Securing AgentExecutor
LangChain's default agent architecture is probability-driven. It blindly trusts the LLM to choose the correct tool and parameters. Exogram's wrapper intercepts every `Tool` payload and executes a cryptographic context-check before allowing the framework to proceed.
01. Installation
pip install exogram-langchain
02. Implementation
Replace your standard from langchain.agents import AgentExecutor import. The Exogram wrapper handles the `403 Forbidden` API logic internally, meaning you don't have to write custom exception handlers to deal with rejected tool calls.
from exogram_langchain import ExogramSecureExecutor
# 1. Initialize your model and tools normally
llm = ChatOpenAI(temperature=0)
tools = [execute_sql_query, issue_refund]
# 2. Build the standard LangChain Agent
agent = create_openai_tools_agent(llm, tools, prompt)
# 3. Secure the Execution Loop (The Only Change)
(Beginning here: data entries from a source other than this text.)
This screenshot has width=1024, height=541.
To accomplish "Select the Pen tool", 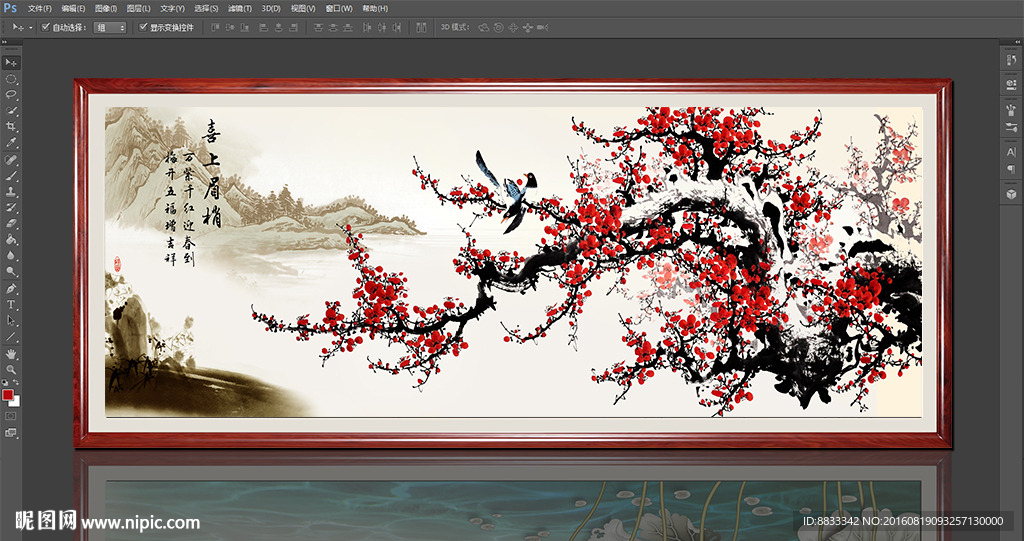I will [x=11, y=288].
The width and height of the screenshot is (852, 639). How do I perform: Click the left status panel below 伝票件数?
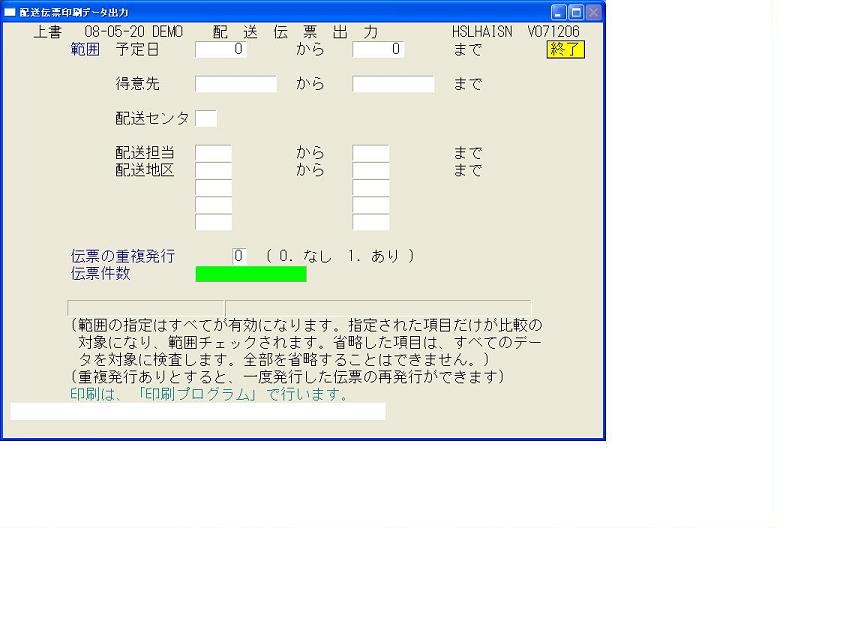pyautogui.click(x=145, y=307)
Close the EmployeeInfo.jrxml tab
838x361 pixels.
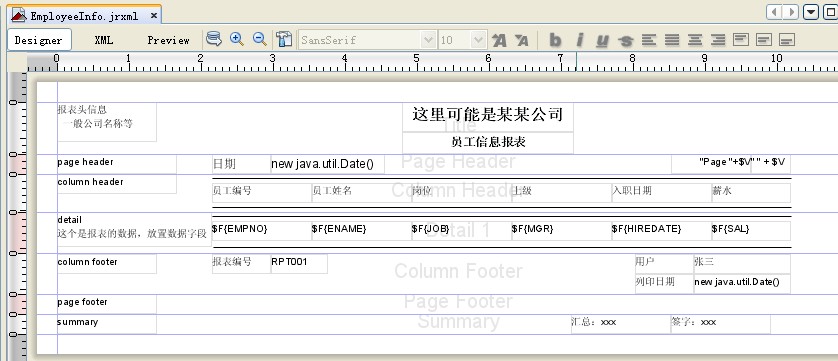coord(153,16)
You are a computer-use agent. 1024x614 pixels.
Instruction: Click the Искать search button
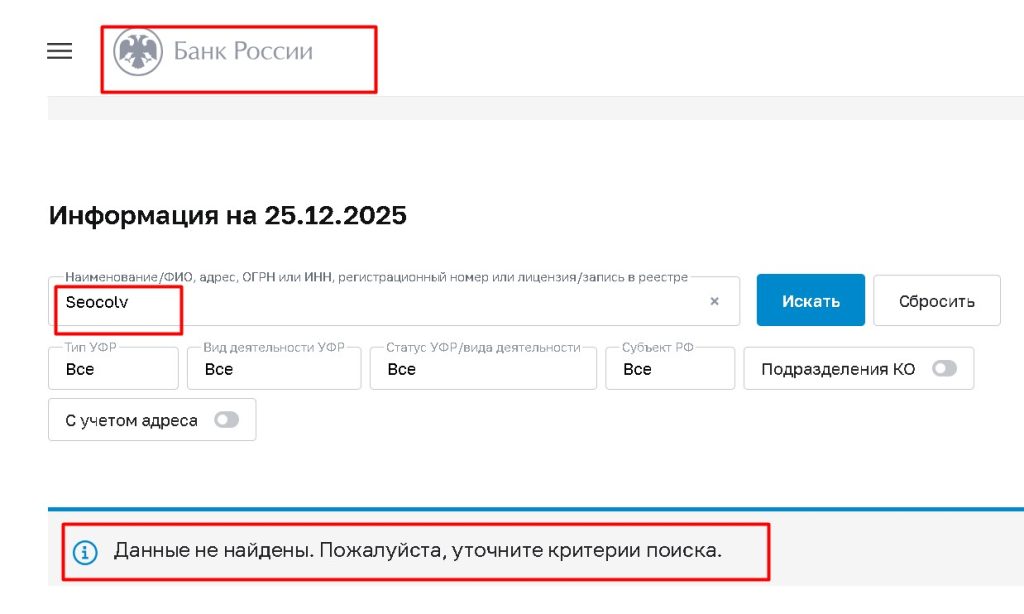pyautogui.click(x=810, y=300)
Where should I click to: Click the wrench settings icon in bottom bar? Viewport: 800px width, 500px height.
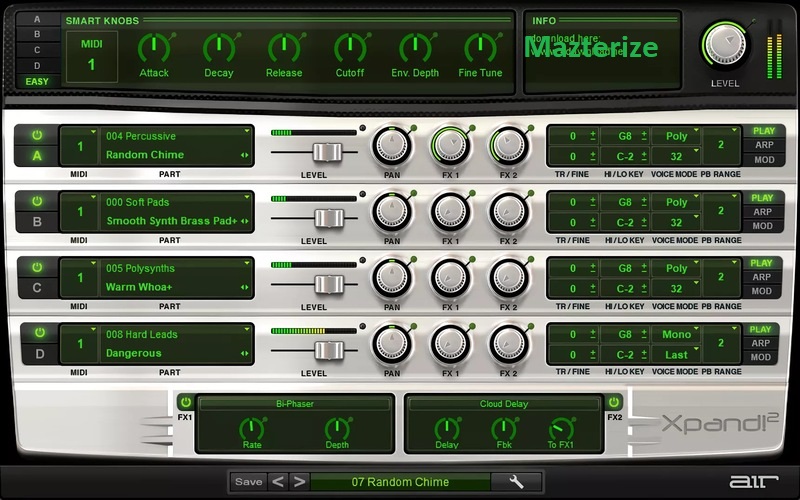[x=517, y=482]
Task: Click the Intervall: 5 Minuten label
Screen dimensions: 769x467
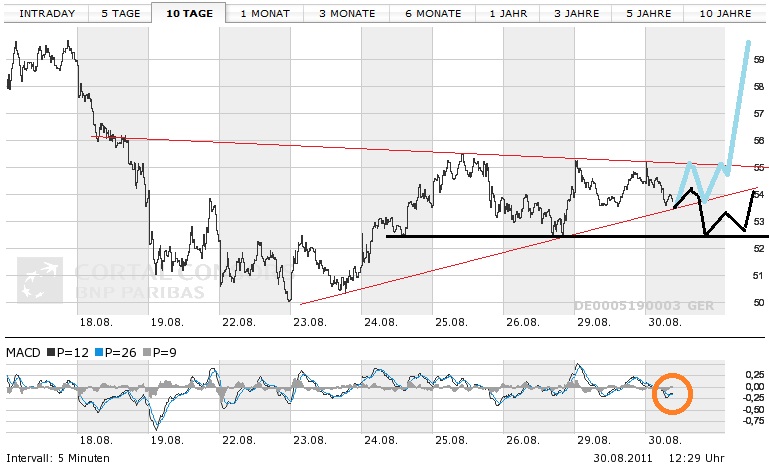Action: [x=57, y=457]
secure_executor = ExogramSecureExecutor( agent=agent, tools=tools, exogram_api_key=os.environ["EXOGRAM_API_KEY"], policy_group="fin_tech_strict" )
# 4. Invoke normally.
response = secure_executor.invoke({
"input": "User wants a full refund due to shipping delay."
})
""" If the LLM hallucinates an invalid refund amount, or attempts to run DDL in the SQL tool, Exogram intercepts the evaluation. The Executor receives a 'POLICY_VIOLATION' Error Code and injects it back into the agent's scratchpad, forcing the LLM to cleanly correct itself instead of crashing your application. """⚠️ Solving the "Infinite ReAct Loop"
LangChain's ReAct (Reasoning and Acting) looping often fails catastrophically when an API errors out. The agent will blindly retry the exact same failing tool syntax repeatedly until it exhausts your token limit (the "AgentExecutor Output Parser Error").
The Exogram Fix: The `ExogramSecureExecutor` inherently measures Execution Idempotency. If Exogram blocks a payload, and the LLM attempts to execute the exact same deterministic hash consecutively, Exogram hard-halts the execution, overriding LangChain's internal `max_iterations`, saving you thousands of dollars in runaway OpenAI inference costs.